En la línea del cine policial negro más puro, Norton dirige y protagoniza esta historia que cuenta con todos los clichés del género y funciona como un homenaje a grandes clásicos, como Chinatown. De hecho, la novela original en la que se basa el filme transcurre en los noventa, pero él decide llevar la trama a los cincuenta para agudizar la experiencia noir.
Como protagonista, se muestra tan solvente y creíble al igual que en casi todos sus trabajos. Su performance es sutil, nunca cae en la exageración a pesar de moverse en un cuerpo que sufre una patología caracterizada por múltiples tics físicos y vocales, asociada con la exclamación de palabras obscenas y comentarios socialmente inapropiados. Se nota claramente el amor del intérprete por su personaje, y los espectadores empatizarán con él rápidamente.
El resto del elenco (un dream team actoral) funciona como un reloj con pequeñas, pero contundentes apariciones. Se destaca Alec Baldwin como el villano de turno, un hombre sin escrúpulos e impune, inspirado en el polémico Robert Moses, un corrupto funcionario neoyorquino de los cincuenta.
La fotografía del filme no abusa de la utilización de sombras, pero igualmente recrea climas y atmósferas ligadas al género, utilizando una paleta de colores fríos que profundizan el tono melancólico general del metraje. La reconstrucción de época es soberbia, sin grandilocuencias (se nota que es una producción pequeña, intimista). Todos los detalles están cuidados, desde los escenarios, pasando por el vestuario hasta los objetos personales y la música sublime de Daniel Pemberton que envuelve toda la historia.

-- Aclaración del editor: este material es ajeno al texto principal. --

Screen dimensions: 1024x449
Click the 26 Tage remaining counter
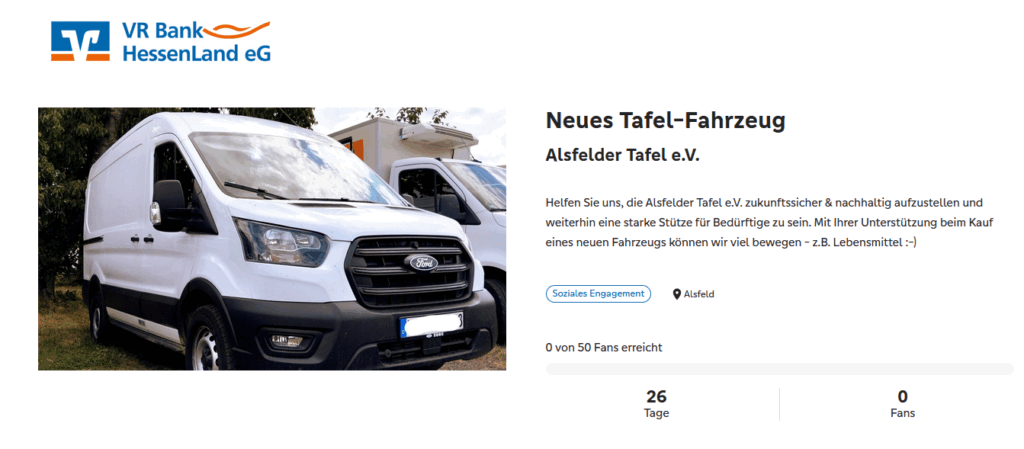pyautogui.click(x=656, y=404)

El metraje, aunque un tanto extenso, resulta llevadero, gracias a un guión bien construido en el que como toda buena historia de misterios y detectives aparecen pistas falsas, sospechosos, femme fatales y, por supuesto, giros inesperados.
Huérfanos de Brooklyn es un largometraje que necesita de espectadores concentrados y abiertos a vivir una experiencia de cine a la antigua usanza, una ceremonia fílmica en la que el público pueda desconectar y adentrarse en un universo sin efectos ni explosiones, simplemente personajes y sus conflictos. No es poca cosa.